> _Exercise_:
Lay out the stretch of data from the line containing "You are a computer-use agent. The image size is (1568, 767)." through the line containing "The height and width of the screenshot is (800, 1200)." as a JSON list of strings, one string per line, omitting blank lines.

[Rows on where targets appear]
-- START --
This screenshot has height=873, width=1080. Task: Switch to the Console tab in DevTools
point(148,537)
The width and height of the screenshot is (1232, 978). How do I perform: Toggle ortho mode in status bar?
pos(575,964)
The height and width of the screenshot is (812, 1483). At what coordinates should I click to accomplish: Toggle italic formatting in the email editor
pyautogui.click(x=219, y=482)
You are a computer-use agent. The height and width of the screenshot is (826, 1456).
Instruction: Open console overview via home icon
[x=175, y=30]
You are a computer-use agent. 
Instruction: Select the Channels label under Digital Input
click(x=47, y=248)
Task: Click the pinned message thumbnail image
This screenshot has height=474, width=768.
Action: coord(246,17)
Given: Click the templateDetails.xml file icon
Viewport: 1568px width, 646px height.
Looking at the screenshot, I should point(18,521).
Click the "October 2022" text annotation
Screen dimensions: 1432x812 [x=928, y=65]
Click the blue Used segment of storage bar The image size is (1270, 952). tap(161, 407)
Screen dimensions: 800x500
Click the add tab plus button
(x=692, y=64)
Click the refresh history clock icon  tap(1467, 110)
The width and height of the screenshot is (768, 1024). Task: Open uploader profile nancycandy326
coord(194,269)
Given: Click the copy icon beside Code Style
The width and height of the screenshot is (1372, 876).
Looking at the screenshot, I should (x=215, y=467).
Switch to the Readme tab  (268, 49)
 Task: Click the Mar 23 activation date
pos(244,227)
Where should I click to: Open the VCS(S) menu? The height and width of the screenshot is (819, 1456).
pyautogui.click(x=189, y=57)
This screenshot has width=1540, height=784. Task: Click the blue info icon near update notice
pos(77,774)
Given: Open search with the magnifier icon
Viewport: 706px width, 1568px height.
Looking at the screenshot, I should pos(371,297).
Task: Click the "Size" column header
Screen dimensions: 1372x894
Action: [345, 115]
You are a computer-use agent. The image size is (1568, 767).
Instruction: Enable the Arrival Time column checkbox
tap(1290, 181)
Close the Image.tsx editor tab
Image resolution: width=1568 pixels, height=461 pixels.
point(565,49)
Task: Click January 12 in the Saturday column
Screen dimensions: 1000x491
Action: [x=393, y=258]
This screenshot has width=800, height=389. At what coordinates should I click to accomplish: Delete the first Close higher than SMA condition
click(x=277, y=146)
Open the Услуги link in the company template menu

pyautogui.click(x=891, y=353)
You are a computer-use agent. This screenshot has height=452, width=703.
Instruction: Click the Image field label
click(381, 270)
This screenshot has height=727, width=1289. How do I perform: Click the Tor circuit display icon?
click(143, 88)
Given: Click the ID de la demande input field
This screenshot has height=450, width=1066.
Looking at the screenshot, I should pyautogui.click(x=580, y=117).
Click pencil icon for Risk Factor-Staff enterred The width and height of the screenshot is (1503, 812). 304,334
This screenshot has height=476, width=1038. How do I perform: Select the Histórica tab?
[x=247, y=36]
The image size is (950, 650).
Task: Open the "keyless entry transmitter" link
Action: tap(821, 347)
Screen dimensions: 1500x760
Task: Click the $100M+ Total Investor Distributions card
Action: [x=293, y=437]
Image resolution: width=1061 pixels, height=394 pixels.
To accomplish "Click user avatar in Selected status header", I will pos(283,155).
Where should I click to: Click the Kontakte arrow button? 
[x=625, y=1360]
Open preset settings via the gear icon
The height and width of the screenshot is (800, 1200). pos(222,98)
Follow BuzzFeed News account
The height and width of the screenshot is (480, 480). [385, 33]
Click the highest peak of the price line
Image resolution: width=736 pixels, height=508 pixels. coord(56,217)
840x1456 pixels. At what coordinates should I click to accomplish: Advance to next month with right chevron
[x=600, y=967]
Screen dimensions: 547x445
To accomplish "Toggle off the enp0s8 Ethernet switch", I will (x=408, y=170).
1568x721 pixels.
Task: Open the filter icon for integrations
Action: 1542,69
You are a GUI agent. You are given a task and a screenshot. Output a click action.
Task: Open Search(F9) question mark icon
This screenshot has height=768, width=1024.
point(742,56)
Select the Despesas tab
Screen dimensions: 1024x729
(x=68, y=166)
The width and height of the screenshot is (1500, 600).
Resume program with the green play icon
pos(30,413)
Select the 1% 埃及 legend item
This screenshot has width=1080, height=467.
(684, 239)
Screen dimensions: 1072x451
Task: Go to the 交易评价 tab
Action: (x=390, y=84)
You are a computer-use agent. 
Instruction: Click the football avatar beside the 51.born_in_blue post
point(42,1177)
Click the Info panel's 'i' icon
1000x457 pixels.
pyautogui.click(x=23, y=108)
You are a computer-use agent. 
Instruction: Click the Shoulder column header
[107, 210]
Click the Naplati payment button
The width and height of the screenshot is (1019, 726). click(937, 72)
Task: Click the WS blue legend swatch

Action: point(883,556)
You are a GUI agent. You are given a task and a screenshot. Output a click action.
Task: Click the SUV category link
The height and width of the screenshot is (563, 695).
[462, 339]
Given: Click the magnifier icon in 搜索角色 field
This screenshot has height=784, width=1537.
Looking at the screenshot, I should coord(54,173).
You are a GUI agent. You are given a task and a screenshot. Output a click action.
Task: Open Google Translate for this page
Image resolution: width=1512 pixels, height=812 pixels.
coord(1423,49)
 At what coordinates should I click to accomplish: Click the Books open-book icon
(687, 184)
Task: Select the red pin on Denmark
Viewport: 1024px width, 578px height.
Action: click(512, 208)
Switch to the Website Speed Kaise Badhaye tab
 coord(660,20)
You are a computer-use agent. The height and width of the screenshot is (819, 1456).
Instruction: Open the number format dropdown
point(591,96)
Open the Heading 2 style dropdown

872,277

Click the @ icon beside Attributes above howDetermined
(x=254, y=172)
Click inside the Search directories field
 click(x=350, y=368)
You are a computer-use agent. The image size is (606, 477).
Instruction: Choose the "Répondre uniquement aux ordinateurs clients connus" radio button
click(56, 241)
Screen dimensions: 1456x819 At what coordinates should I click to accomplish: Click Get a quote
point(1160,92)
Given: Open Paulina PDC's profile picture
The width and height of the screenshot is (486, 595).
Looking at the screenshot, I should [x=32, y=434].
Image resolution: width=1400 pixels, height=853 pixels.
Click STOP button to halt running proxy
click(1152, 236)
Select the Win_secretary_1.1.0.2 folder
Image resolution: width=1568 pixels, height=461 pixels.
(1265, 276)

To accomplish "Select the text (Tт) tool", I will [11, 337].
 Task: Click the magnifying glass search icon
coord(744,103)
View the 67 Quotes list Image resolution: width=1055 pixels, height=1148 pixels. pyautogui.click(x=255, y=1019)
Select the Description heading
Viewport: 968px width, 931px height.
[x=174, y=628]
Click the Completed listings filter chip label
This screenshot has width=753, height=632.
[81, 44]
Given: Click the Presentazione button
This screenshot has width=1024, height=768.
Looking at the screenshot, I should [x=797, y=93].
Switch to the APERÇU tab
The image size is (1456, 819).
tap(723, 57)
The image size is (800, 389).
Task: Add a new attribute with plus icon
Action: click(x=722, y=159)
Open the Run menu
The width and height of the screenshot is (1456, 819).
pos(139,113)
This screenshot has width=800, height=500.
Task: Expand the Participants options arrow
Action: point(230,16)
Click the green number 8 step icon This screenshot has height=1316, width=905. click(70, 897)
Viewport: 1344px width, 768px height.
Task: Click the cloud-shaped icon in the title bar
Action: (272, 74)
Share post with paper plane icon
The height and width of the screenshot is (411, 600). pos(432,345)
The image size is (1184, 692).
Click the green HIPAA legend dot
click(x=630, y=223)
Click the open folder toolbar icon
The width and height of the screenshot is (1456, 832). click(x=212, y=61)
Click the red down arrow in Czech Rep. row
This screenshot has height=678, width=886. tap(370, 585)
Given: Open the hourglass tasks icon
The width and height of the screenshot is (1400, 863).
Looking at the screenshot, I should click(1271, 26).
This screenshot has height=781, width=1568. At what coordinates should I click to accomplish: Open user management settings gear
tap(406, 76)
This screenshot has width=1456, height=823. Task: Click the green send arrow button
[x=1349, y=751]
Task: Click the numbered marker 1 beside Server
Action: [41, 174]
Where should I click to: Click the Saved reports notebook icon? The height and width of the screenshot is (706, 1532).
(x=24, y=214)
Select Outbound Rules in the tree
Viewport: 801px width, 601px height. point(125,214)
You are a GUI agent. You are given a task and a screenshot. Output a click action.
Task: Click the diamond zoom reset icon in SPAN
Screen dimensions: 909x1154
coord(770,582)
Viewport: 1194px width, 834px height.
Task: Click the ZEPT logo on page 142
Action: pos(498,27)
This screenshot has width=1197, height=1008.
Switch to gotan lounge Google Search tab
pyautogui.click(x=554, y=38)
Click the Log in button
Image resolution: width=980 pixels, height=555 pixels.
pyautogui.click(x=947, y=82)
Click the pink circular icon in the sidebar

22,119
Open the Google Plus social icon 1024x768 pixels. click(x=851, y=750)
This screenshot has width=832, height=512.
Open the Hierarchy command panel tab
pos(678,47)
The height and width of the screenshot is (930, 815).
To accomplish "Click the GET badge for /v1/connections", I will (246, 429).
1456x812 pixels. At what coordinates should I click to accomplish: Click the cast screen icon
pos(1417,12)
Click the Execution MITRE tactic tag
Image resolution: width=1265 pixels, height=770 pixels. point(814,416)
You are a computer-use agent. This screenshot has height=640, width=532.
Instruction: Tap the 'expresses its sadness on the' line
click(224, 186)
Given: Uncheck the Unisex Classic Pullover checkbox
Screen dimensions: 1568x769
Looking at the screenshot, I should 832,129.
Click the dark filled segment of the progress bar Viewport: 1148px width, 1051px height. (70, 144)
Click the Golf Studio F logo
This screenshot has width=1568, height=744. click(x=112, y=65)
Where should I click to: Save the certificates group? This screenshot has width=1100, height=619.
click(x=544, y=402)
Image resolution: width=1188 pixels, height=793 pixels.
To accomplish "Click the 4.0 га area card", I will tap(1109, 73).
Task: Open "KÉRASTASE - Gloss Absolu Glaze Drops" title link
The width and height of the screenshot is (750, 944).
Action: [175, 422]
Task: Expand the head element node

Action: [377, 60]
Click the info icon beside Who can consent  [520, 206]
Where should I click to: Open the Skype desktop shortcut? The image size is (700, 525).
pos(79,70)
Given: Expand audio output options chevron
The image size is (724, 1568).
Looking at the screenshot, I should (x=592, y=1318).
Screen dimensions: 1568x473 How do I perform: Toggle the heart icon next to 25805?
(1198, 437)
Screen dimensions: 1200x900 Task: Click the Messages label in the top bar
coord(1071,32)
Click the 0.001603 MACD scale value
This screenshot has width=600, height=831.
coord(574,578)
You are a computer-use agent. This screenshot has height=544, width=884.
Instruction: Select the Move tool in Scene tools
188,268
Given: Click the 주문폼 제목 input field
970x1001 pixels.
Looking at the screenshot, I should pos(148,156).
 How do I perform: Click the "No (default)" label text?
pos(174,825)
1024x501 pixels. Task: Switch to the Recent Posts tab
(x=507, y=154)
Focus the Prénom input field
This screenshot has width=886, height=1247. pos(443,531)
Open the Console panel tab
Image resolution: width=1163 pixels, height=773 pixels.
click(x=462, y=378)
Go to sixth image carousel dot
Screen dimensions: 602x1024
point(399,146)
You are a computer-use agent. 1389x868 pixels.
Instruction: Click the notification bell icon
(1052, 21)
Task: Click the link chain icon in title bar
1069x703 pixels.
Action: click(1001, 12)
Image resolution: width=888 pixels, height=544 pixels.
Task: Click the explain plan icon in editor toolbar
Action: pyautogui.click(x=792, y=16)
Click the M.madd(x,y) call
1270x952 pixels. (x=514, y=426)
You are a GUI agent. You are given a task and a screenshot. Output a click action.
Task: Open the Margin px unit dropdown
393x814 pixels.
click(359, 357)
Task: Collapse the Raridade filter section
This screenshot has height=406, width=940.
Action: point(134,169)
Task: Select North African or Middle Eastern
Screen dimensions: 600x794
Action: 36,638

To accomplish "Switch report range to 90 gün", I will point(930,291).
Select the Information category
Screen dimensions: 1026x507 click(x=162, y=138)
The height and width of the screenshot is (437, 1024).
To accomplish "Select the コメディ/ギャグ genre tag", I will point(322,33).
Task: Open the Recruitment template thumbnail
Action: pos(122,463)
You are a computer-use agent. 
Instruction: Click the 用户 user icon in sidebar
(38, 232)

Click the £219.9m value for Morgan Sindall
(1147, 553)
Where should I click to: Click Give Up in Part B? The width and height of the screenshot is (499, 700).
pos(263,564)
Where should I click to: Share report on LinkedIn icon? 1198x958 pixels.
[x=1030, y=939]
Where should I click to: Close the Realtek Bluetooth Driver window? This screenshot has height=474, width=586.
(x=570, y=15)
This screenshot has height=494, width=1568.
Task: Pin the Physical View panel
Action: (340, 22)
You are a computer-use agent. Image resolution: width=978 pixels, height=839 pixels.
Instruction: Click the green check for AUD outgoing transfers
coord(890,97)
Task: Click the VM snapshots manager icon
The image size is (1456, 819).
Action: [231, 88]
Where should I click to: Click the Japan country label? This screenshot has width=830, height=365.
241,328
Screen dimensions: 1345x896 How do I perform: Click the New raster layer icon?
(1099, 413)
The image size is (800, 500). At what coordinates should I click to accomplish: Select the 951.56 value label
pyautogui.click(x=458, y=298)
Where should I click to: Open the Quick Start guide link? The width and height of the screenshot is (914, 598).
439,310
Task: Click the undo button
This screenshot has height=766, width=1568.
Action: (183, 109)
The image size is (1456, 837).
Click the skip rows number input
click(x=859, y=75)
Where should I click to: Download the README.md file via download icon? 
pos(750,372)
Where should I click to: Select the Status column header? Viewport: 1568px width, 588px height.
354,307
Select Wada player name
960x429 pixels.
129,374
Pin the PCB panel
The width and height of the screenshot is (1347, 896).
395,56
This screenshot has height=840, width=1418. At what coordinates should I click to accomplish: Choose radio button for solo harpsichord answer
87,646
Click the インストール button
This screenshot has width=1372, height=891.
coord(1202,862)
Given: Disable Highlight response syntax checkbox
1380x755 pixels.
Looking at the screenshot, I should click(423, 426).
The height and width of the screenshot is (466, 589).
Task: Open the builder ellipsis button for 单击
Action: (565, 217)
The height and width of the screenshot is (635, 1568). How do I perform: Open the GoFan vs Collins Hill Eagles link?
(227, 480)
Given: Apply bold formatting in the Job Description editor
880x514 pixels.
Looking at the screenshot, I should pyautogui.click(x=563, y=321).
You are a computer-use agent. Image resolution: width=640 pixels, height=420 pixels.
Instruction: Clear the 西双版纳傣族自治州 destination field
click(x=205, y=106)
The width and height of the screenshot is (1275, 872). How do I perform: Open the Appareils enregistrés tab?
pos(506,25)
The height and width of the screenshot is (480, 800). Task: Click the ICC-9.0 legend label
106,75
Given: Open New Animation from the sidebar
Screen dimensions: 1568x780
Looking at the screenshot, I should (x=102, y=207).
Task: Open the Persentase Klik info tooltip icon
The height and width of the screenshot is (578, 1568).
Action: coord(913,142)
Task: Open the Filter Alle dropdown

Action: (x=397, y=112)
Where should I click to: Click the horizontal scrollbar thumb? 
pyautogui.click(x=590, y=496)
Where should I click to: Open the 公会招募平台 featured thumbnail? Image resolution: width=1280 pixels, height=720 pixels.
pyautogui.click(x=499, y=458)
-- END --
> _Solution_:
[
  "You are a computer-use agent. The image size is (1568, 767).",
  "Instruction: Enable the Arrival Time column checkbox",
  "tap(1290, 181)",
  "Close the Image.tsx editor tab",
  "Image resolution: width=1568 pixels, height=461 pixels.",
  "point(565,49)",
  "Task: Click January 12 in the Saturday column",
  "Screen dimensions: 1000x491",
  "Action: [x=393, y=258]",
  "This screenshot has width=800, height=389. At what coordinates should I click to accomplish: Delete the first Close higher than SMA condition",
  "click(x=277, y=146)",
  "Open the Услуги link in the company template menu",
  "pyautogui.click(x=891, y=353)",
  "You are a computer-use agent. This screenshot has height=452, width=703.",
  "Instruction: Click the Image field label",
  "click(381, 270)",
  "This screenshot has height=727, width=1289. How do I perform: Click the Tor circuit display icon?",
  "click(143, 88)",
  "Given: Click the ID de la demande input field",
  "This screenshot has height=450, width=1066.",
  "Looking at the screenshot, I should pyautogui.click(x=580, y=117).",
  "Click pencil icon for Risk Factor-Staff enterred The width and height of the screenshot is (1503, 812). 304,334",
  "This screenshot has height=476, width=1038. How do I perform: Select the Histórica tab?",
  "[x=247, y=36]",
  "The image size is (950, 650).",
  "Task: Open the \"keyless entry transmitter\" link",
  "Action: tap(821, 347)",
  "Screen dimensions: 1500x760",
  "Task: Click the $100M+ Total Investor Distributions card",
  "Action: [x=293, y=437]",
  "Image resolution: width=1061 pixels, height=394 pixels.",
  "To accomplish \"Click user avatar in Selected status header\", I will pos(283,155).",
  "Where should I click to: Click the Kontakte arrow button? ",
  "[x=625, y=1360]",
  "Open preset settings via the gear icon",
  "The height and width of the screenshot is (800, 1200). pos(222,98)"
]